For every line below, restate it exactly and drop the images.

» Available records
=-=-=-=-=
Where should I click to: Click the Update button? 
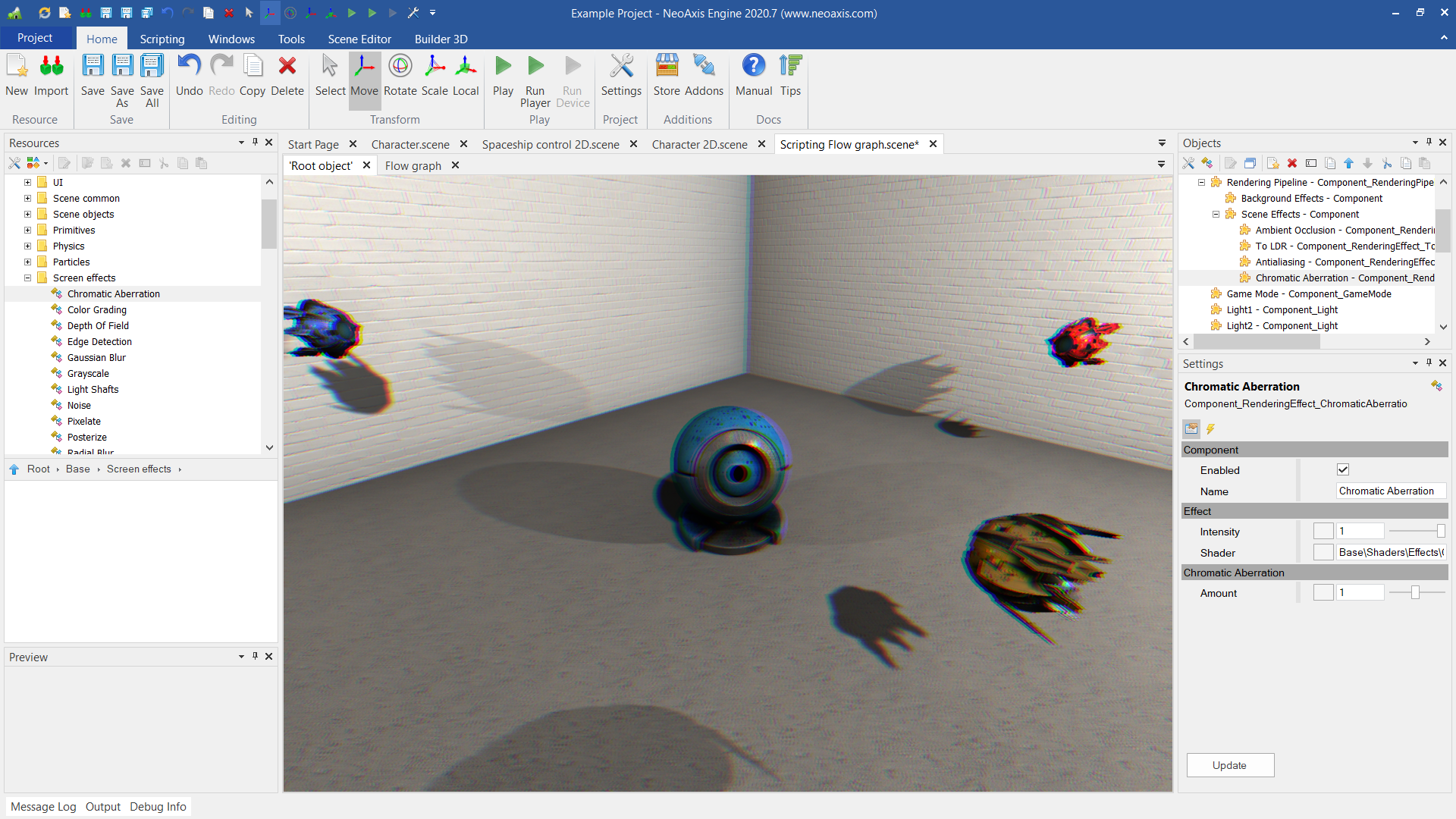click(x=1229, y=765)
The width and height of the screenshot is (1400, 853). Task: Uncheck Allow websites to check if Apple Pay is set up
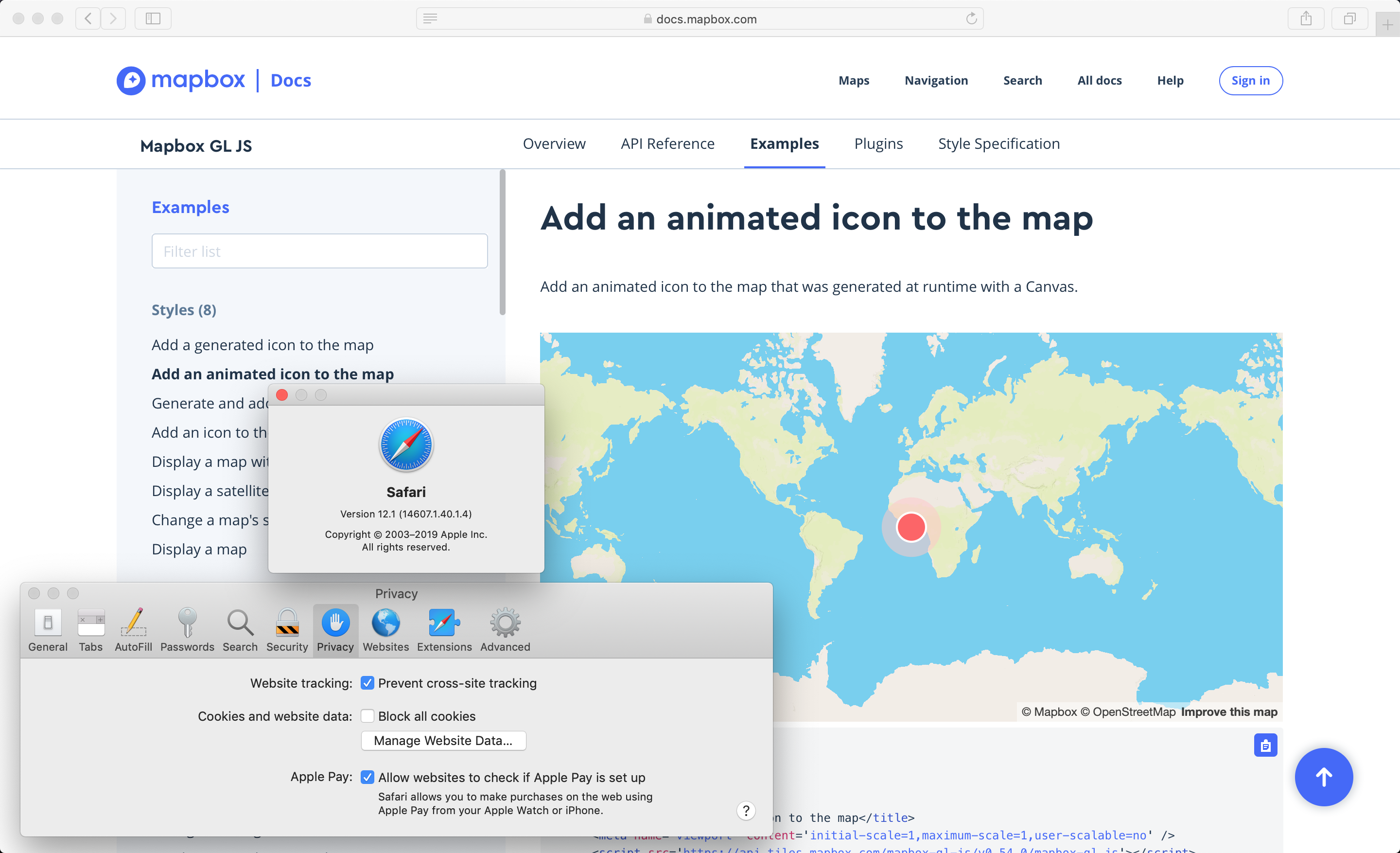point(367,777)
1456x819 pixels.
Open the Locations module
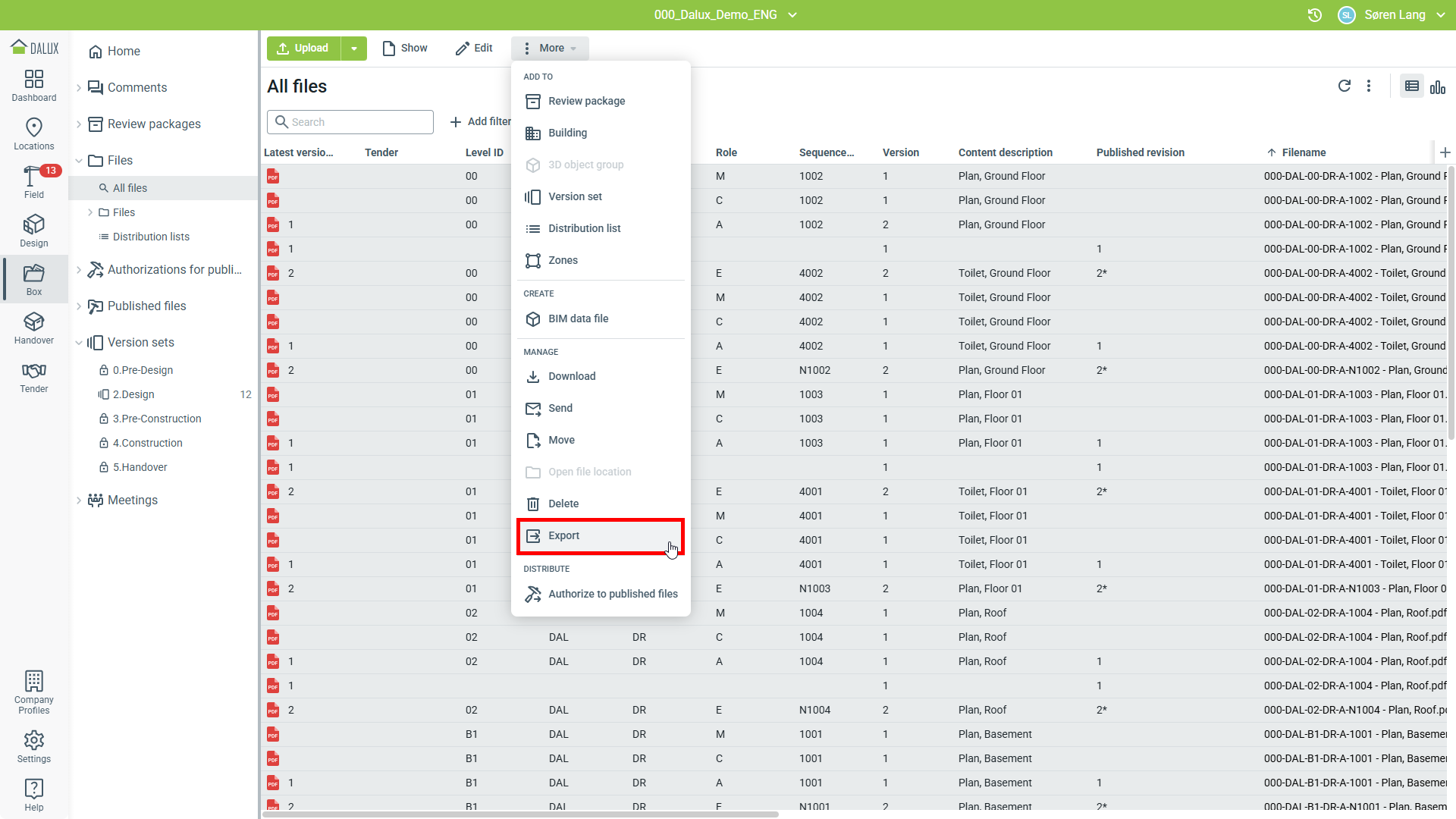[34, 133]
=-=-=-=-=
» Result below
Where should I click to: Click the Update button? 
click(x=1229, y=765)
The width and height of the screenshot is (1400, 853). Task: Uncheck Allow websites to check if Apple Pay is set up
point(367,777)
1456x819 pixels.
Open the Locations module
[34, 133]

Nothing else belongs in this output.